_STUDY MATERIAL_:
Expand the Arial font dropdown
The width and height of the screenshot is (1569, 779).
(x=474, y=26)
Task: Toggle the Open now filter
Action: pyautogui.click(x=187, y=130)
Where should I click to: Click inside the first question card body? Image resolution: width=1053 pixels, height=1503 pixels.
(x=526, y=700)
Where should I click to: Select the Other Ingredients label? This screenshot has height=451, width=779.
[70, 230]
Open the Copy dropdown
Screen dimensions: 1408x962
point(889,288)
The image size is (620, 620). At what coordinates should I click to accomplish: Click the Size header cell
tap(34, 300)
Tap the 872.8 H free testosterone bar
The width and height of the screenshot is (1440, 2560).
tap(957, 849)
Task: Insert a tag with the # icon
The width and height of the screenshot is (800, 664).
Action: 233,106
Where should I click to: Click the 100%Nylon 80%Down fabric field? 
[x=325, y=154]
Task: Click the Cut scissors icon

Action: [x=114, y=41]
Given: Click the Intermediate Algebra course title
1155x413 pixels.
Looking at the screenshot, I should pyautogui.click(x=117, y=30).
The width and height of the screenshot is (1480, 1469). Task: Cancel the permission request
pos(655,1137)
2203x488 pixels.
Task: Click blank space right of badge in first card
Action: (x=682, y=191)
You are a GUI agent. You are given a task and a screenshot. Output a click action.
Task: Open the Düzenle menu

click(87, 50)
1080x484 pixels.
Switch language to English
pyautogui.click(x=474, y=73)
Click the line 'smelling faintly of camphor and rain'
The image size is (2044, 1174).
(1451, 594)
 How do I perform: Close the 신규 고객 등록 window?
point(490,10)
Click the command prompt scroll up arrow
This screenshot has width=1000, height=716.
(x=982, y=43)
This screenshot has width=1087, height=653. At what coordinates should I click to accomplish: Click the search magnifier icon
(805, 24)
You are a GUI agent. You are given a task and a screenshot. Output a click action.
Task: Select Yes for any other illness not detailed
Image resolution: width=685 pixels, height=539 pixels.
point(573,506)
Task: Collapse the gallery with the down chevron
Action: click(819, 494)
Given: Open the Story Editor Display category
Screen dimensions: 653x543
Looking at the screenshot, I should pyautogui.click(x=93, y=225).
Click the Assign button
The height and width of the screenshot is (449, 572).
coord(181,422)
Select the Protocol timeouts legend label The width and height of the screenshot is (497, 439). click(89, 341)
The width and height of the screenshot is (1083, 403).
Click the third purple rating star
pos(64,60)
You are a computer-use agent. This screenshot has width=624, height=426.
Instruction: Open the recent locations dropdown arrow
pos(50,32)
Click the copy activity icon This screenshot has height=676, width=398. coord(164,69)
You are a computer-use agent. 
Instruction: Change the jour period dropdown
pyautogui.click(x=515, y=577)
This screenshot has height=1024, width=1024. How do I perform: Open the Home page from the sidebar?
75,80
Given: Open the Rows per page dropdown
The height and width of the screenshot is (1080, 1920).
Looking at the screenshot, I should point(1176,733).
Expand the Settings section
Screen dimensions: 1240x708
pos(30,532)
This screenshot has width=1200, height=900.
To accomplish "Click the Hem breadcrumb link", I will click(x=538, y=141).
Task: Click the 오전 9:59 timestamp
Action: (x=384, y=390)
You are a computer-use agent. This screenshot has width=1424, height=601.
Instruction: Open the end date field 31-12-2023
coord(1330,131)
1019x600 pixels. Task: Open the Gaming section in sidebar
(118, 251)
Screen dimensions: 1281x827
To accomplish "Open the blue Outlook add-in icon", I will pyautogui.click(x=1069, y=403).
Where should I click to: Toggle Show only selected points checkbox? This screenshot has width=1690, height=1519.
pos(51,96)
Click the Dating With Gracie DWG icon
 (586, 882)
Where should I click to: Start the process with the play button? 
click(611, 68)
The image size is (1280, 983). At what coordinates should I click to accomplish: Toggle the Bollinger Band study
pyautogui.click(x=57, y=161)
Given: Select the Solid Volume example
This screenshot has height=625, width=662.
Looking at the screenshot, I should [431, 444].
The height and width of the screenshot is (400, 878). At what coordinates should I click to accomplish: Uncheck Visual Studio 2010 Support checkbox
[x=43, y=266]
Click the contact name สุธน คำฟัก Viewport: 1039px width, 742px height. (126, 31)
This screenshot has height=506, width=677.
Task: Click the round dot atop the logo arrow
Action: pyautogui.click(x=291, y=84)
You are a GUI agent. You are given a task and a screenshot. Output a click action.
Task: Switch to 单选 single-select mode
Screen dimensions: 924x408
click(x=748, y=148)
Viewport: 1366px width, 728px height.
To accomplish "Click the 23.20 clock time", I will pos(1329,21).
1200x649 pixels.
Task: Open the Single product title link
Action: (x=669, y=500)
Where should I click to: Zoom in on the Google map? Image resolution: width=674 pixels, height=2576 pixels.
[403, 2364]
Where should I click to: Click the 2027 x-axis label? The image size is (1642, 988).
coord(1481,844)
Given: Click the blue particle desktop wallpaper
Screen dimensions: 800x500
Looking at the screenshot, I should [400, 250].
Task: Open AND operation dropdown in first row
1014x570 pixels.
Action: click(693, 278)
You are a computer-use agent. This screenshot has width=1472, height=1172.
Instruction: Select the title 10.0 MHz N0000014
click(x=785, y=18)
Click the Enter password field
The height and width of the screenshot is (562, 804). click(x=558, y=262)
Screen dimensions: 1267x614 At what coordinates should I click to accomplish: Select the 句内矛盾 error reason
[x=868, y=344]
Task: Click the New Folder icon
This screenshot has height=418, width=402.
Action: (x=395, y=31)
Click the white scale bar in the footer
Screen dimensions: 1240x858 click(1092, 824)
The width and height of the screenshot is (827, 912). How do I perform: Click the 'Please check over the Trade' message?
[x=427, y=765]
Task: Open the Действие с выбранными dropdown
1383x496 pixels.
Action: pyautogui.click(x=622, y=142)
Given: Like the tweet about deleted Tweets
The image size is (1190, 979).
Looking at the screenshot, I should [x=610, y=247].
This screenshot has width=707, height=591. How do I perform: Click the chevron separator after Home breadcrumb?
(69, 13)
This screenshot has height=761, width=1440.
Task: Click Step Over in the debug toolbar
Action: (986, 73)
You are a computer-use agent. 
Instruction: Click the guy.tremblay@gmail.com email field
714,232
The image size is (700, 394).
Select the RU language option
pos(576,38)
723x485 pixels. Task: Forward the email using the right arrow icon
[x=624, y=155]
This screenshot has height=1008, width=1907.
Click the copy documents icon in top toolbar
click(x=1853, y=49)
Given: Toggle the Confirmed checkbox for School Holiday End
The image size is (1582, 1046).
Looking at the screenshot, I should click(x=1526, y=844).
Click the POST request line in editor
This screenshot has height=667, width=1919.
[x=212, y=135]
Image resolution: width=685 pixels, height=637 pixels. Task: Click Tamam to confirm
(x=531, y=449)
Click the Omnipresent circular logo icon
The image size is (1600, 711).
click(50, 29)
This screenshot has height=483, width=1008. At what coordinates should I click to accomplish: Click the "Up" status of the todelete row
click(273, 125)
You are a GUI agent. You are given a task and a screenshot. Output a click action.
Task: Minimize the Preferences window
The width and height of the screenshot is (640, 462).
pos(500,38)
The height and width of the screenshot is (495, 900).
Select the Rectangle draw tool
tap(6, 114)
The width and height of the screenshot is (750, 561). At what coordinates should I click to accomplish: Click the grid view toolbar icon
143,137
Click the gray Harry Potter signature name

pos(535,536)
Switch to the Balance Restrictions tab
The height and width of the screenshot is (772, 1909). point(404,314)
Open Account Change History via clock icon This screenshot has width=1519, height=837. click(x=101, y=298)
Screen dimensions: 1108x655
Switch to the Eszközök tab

_REQUIRED WORK_: Begin with the line that has "The width and height of the screenshot is (800, 664)." in the listing above and end after the line that has "Task: Select Yes"; output those lines exactly.

_TASK SOLUTION_:
The width and height of the screenshot is (800, 664).
Action: 233,106
Where should I click to: Click the 100%Nylon 80%Down fabric field? 
[x=325, y=154]
Task: Click the Cut scissors icon

Action: [x=114, y=41]
Given: Click the Intermediate Algebra course title
1155x413 pixels.
Looking at the screenshot, I should pyautogui.click(x=117, y=30).
The width and height of the screenshot is (1480, 1469). Task: Cancel the permission request
pos(655,1137)
2203x488 pixels.
Task: Click blank space right of badge in first card
Action: (x=682, y=191)
You are a GUI agent. You are given a task and a screenshot. Output a click action.
Task: Open the Düzenle menu

click(87, 50)
1080x484 pixels.
Switch language to English
pyautogui.click(x=474, y=73)
Click the line 'smelling faintly of camphor and rain'
The image size is (2044, 1174).
(1451, 594)
 How do I perform: Close the 신규 고객 등록 window?
point(490,10)
Click the command prompt scroll up arrow
This screenshot has width=1000, height=716.
(x=982, y=43)
This screenshot has width=1087, height=653. At what coordinates should I click to accomplish: Click the search magnifier icon
(805, 24)
You are a GUI agent. You are given a task and a screenshot. Output a click action.
Task: Select Yes for any other illness not detailed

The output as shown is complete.